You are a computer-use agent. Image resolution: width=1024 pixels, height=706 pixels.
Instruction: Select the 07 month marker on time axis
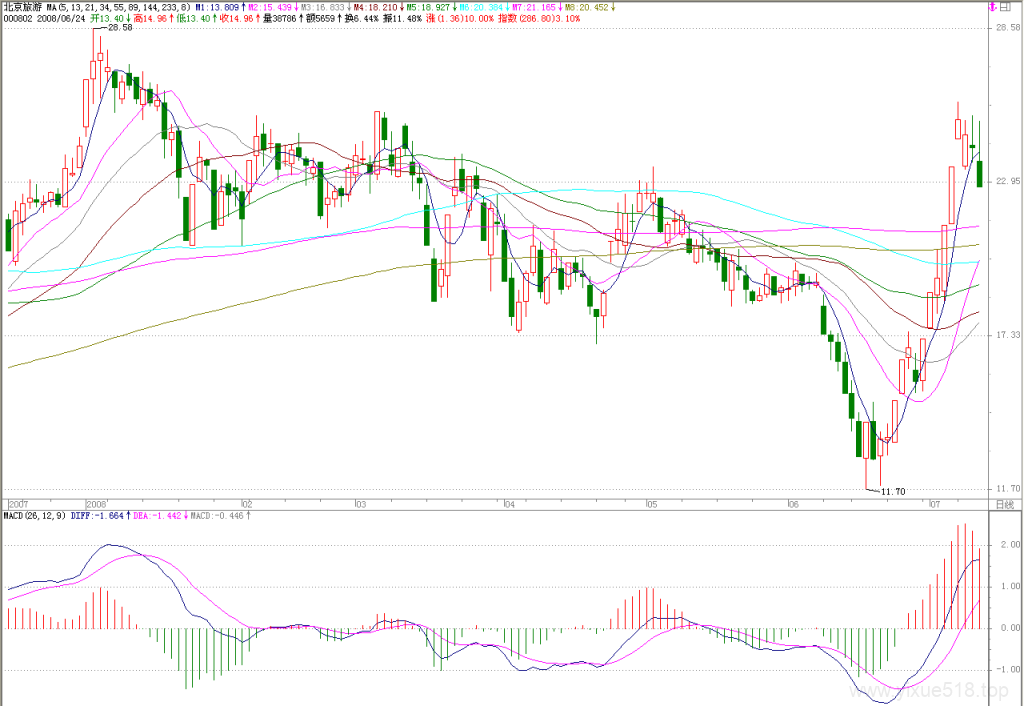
--
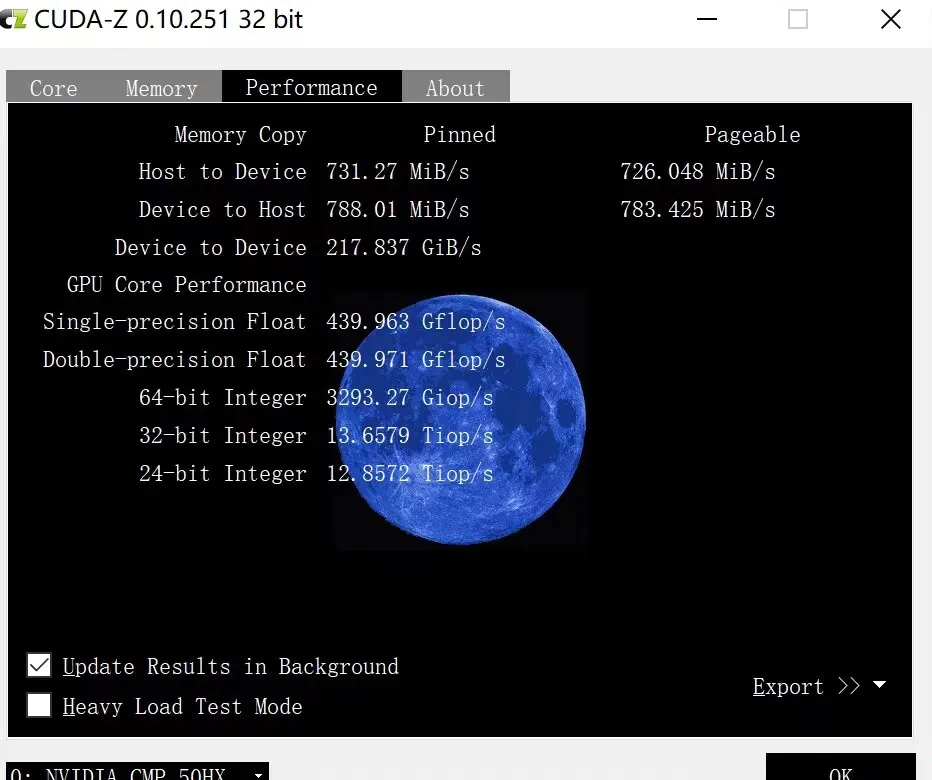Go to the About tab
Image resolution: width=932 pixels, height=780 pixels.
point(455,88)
* * *
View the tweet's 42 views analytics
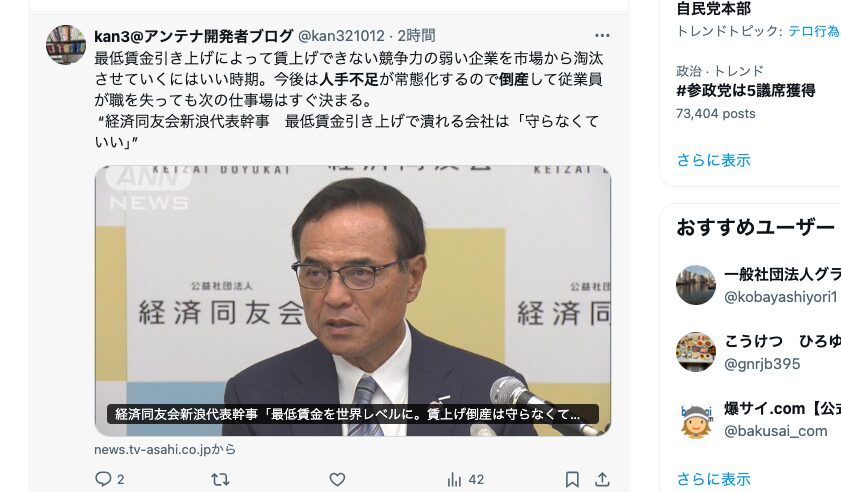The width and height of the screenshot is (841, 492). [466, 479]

■ WHAT YOU HAVE TO DO
Starting at the line above that contains "You are a computer-use", write out each line exactly until the line that contains "Instruction: Select the" has been written, and stop there.

■ RESPONSE
You are a computer-use agent. Image resolution: width=1024 pixels, height=706 pixels.
Instruction: Select the 07 month marker on time axis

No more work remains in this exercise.